Task statement:
Write out, from the entries below, exactly the lines that run between the lines holding "Screen dimensions: 1020x573" and "Task: Open What's new sparkle icon", inclusive, and stop there.

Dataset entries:
╔══
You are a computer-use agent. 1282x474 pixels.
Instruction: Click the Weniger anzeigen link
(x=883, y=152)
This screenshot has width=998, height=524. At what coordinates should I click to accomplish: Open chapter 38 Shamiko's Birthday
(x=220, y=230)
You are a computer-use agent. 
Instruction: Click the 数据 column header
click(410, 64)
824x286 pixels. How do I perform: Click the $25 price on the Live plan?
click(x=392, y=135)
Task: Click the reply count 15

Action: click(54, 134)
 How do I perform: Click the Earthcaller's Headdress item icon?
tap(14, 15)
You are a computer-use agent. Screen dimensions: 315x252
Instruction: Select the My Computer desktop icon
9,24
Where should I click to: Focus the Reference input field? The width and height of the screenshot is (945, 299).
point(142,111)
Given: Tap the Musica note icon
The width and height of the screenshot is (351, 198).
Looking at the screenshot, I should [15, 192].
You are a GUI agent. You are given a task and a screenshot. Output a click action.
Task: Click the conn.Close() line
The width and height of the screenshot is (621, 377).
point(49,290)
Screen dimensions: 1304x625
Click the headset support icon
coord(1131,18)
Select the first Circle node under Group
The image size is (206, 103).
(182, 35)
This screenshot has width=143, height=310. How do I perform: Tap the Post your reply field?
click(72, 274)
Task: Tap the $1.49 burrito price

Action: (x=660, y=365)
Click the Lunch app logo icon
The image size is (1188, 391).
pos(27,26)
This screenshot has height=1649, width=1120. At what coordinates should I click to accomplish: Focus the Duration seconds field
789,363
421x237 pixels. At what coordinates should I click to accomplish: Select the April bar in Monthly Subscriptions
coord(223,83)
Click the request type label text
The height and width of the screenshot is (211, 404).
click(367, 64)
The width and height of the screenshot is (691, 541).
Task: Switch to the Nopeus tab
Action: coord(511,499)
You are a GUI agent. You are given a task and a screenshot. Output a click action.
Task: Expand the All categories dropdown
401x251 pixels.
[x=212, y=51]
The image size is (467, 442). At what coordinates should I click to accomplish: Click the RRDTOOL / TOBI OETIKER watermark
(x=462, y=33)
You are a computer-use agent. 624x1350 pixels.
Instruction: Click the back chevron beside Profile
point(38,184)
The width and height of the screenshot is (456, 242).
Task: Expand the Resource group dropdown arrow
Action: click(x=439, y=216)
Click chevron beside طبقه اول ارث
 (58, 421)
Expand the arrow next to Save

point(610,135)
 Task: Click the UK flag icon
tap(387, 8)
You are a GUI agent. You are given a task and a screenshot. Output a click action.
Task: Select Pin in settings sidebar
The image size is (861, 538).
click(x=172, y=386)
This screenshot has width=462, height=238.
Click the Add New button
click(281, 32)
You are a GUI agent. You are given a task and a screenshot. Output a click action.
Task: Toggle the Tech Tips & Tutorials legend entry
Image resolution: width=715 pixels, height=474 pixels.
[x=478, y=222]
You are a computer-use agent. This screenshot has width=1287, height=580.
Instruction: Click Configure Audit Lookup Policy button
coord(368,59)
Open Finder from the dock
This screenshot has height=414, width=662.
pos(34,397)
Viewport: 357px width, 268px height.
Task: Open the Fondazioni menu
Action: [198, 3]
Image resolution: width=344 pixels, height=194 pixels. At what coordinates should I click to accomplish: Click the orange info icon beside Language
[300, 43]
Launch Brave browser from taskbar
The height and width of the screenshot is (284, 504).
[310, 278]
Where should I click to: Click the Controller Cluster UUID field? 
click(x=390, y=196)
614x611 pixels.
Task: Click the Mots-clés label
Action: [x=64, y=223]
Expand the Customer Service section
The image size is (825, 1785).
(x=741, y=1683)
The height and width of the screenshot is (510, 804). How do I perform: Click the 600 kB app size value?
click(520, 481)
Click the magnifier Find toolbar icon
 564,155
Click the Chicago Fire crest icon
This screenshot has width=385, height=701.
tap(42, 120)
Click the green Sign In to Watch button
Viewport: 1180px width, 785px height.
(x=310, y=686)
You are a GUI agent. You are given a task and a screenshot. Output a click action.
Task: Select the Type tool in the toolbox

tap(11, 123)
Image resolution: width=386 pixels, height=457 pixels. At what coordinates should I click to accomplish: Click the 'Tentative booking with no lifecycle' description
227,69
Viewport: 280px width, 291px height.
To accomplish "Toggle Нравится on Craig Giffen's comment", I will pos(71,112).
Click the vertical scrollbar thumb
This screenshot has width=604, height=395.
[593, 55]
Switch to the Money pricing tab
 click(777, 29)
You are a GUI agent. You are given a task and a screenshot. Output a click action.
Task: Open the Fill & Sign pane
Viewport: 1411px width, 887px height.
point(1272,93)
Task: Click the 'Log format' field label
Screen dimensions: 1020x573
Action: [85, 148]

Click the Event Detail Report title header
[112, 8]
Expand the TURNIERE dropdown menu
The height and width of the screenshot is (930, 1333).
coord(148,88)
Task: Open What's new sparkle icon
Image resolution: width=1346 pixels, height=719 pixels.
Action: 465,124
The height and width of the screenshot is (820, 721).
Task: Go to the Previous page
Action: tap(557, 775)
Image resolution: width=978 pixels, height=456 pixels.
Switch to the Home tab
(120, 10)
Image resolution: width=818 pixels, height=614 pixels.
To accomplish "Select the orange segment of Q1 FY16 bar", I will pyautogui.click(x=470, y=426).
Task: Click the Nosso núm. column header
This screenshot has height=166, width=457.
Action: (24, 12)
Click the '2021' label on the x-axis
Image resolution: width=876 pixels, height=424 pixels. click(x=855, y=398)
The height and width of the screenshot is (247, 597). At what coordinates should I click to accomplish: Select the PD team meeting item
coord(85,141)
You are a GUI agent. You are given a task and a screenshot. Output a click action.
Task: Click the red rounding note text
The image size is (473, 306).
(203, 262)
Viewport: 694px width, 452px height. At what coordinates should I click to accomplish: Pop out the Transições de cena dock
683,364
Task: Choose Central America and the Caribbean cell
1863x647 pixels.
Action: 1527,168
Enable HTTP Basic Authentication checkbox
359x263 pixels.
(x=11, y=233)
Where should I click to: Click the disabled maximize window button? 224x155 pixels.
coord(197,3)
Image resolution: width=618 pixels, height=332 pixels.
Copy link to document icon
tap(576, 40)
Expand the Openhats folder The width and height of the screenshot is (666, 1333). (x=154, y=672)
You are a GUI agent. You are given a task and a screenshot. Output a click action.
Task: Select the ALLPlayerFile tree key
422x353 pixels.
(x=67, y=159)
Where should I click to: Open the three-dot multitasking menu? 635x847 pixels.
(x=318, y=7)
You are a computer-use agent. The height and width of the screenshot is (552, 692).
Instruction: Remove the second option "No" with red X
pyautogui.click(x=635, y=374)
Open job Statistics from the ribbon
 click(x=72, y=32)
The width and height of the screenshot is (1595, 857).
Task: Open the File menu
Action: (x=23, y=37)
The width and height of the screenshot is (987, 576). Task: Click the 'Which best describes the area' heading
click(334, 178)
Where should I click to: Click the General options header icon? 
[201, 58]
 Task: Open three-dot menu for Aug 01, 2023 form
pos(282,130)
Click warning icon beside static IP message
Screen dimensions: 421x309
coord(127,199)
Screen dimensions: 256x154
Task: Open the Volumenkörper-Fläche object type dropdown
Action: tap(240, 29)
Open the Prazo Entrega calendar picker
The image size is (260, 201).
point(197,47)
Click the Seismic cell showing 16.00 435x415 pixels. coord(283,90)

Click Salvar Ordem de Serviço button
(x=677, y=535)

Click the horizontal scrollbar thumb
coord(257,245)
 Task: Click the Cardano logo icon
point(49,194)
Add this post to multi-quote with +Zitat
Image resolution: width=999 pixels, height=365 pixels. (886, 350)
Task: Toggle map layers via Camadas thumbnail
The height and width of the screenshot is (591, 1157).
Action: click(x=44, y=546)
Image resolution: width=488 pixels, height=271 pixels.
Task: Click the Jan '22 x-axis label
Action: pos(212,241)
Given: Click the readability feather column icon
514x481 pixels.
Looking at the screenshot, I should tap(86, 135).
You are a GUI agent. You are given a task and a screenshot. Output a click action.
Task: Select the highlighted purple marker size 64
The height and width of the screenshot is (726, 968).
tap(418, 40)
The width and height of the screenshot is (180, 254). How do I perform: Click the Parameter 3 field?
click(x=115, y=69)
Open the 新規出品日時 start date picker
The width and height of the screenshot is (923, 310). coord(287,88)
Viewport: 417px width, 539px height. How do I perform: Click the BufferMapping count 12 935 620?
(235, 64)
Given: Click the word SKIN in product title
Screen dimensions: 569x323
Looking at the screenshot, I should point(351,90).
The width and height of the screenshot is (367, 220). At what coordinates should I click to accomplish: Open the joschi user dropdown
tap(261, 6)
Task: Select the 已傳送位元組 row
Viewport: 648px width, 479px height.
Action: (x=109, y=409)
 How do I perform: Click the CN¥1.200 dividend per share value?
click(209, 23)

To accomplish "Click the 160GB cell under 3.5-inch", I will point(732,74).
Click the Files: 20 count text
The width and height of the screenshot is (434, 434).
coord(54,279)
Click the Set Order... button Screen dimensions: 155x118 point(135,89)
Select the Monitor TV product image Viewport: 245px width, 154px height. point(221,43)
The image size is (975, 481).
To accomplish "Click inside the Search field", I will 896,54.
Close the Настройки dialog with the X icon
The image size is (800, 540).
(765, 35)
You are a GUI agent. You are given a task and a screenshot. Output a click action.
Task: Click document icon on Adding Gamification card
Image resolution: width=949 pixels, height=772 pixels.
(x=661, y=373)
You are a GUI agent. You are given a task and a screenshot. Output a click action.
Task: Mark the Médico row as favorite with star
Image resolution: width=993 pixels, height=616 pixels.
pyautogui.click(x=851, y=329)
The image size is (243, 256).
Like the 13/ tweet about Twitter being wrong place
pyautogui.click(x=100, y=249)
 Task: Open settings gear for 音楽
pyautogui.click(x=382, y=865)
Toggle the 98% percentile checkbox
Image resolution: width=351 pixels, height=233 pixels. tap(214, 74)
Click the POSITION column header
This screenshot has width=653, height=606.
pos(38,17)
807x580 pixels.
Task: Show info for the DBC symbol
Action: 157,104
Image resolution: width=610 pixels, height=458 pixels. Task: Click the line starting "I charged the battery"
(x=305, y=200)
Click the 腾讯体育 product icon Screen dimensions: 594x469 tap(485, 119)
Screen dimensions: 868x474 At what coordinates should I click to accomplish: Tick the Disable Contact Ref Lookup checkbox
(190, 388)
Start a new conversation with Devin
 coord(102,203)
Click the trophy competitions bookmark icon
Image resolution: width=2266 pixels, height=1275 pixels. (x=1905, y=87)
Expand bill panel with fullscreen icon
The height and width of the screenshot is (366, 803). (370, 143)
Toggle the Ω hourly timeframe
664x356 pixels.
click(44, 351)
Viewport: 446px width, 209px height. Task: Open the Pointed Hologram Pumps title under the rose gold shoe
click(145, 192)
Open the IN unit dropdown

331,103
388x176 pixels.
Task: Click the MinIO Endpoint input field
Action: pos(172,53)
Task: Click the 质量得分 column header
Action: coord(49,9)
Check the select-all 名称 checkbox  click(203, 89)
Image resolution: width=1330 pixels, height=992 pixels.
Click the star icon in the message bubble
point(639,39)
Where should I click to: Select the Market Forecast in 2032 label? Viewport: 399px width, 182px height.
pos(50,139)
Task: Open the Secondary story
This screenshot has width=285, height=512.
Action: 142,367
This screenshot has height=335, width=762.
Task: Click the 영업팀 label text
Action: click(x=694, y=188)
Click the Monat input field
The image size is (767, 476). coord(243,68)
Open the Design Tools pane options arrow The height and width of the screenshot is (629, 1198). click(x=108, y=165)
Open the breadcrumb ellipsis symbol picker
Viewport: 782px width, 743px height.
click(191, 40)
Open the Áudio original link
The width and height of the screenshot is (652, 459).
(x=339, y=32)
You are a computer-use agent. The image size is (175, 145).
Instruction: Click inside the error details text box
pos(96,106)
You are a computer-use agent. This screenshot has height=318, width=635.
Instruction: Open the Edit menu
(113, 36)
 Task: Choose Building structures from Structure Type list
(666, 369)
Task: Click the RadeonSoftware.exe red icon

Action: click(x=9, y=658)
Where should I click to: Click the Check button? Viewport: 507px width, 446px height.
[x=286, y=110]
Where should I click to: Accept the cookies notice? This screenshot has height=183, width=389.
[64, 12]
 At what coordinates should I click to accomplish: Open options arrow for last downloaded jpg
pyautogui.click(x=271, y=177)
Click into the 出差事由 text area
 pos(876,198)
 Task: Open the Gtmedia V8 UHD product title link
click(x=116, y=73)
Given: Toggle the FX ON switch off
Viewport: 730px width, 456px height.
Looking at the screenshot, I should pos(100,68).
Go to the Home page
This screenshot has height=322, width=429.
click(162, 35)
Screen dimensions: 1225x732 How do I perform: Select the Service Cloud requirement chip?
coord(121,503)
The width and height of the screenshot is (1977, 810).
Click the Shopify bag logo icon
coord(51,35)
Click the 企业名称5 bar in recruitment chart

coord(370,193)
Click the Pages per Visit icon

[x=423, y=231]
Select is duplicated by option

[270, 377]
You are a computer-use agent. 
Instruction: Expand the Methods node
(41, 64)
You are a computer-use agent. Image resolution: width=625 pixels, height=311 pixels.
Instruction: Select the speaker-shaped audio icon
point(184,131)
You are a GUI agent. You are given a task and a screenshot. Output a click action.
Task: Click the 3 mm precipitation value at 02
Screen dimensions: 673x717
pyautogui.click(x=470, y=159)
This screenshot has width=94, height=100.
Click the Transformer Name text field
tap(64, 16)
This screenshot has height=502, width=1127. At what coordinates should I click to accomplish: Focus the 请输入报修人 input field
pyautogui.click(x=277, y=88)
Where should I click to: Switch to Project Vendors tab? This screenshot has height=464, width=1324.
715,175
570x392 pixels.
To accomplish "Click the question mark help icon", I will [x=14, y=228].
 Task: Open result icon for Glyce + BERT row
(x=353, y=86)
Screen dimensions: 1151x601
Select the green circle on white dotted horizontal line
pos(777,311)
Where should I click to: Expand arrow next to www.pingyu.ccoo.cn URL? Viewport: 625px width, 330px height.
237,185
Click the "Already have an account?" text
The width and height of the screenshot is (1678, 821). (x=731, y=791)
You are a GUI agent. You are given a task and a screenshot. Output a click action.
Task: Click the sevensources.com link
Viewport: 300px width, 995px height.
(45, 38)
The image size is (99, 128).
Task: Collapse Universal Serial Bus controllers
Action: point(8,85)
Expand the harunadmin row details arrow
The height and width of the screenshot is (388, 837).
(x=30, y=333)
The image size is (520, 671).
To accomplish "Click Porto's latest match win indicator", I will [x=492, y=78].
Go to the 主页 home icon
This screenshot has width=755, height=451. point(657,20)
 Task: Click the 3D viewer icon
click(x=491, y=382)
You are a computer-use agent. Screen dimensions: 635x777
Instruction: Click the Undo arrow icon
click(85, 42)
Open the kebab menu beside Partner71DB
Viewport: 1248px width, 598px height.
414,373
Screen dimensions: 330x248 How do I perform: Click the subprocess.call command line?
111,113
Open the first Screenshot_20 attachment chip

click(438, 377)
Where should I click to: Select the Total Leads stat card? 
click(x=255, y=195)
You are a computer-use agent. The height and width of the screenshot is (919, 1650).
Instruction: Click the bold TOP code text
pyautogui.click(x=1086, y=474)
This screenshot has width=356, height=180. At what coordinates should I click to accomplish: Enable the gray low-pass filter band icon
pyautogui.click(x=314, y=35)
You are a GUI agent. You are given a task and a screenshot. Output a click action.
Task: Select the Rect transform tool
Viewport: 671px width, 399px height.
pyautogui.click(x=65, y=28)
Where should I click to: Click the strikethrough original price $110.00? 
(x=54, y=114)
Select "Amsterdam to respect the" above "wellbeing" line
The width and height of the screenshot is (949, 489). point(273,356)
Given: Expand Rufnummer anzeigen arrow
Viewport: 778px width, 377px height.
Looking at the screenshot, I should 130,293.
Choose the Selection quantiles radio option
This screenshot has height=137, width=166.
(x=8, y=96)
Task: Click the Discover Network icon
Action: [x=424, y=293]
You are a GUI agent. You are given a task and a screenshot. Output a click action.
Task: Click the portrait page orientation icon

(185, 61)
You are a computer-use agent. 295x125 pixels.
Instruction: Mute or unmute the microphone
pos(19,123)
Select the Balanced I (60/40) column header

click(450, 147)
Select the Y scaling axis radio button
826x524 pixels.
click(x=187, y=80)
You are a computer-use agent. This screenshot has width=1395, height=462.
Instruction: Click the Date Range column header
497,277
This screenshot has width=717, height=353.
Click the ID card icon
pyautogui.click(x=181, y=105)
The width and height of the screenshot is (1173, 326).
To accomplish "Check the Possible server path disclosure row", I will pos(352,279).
╚══
Written response:
Screen dimensions: 1020x573
Action: [85, 148]

Click the Event Detail Report title header
[112, 8]
Expand the TURNIERE dropdown menu
The height and width of the screenshot is (930, 1333).
coord(148,88)
Task: Open What's new sparkle icon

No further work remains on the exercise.